Mails on Project Restart risks, Chadwick’s grief and CGI ultras…

Date published: Thursday 21st May 2020 8:44

Keep sending your mails to theeditor@football365.com…

 

The in crowd
Having seen the recent spookduels/ghost games from the Bundesliga and the baby steps in artificial crowd noise and goal songs, how long before broadcasters simply CGI in a crowd? And as viewers if we can accept a “canned crowd” would you be willing to accept a faked crowd?
Jon Cooper (expert in German football since May 2020)

 

Risky business
For all the talk of testing twice a week etc players are still all living at home. Their families will be going to get their weekly shopping etc and therefore the chances of catching the virus. For all the social distancing of the last two months we have had six positive test results already and I am sure there will be more to come. In Germany players stayed in hotels for a week before the first game but how long can you realistically expect players to live in a hotel rooms by themselves until the end of the season? What about next season I can’t see players wanting to be away from their families for months at a time. Clubs can control what players do when they are at work and test them to their hearts content but unless there players are watched and isolated 24/7 there risk will always be there.

__Work to complete__: Resume the football mailbag on Project Restart risks, beginning right after its final sentence. The listing that follows has no connection to the football mailbag text.

__Available data__:

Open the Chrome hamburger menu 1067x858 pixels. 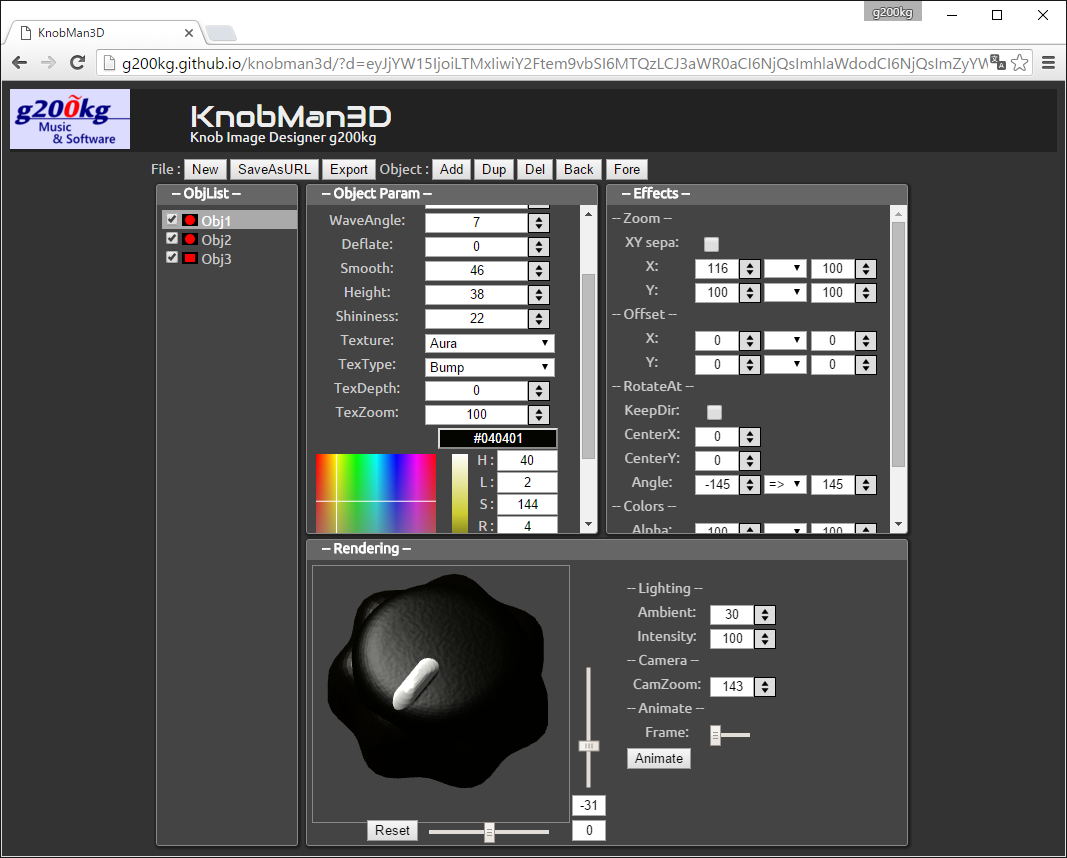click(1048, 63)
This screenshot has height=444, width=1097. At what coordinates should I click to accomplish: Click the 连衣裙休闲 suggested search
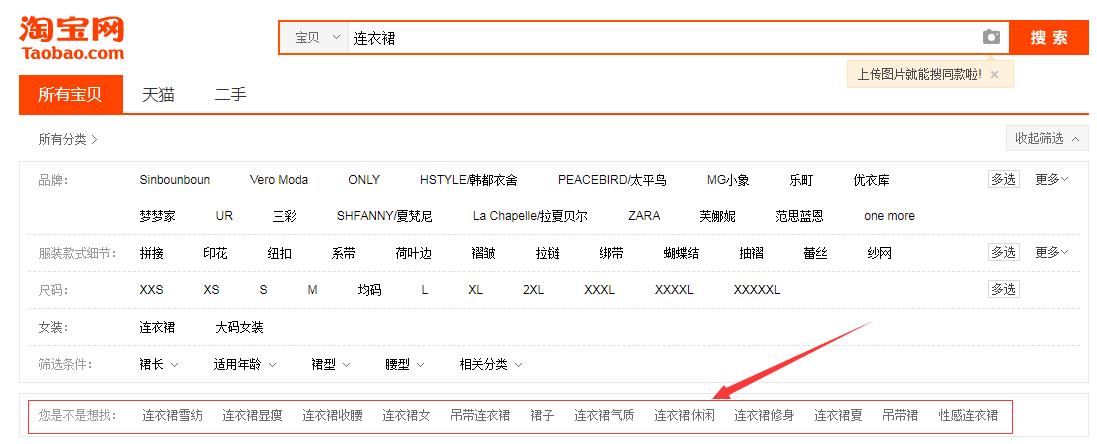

__Your response__:
Mike

 

Let’s get it on
I’m a bit confused as to what the big issue is here with the Premier League taking steps to restarting football in a month or two’s time.

Having watched the Bundesliga this past weekend, which went off without any hitches and kept the same quality it had prior to this pandemic, I can’t see why we can’t have football restart if it is safe to do so. No fan issues were reported and players seem relived to finally getting back to work and providing some much needed entertainment during this.

As a fan of the UFC I have also watched them put on three shows last week. There isn’t a sport with more contact than MMA. They paid for testing upon arrival of all fighters and coaches and kept social distancing to a minimum at the media events. One fighter was tested and recorded a positive result. He was sent home immediately and removed from the card. The rest of the fighters and their teams were not infected and so were allowed to work. It allowed fans worldwide the joy of watching a sport they love whilst doing so under safe conditions. The fights were just as, if not better(!), than usual.

I think we can learn a lot from this. Playing at a neutral venue would be workable but there is no reason it cannot be done at clubs own grounds providing they have the support of the police and local authorities. As one previous mailboxes said, we could wait for this virus to disappear but who’s to say it ever will? Do we put our lives on hold indefinitely?

In my opinion it’s not about titles, promotion or relegation; it’s about trying to get back to normal as safey as we can and by taking baby steps to getting us back to where we were post covid-19 with full stadiums and electric atmospheres.
Tim (glorious day today)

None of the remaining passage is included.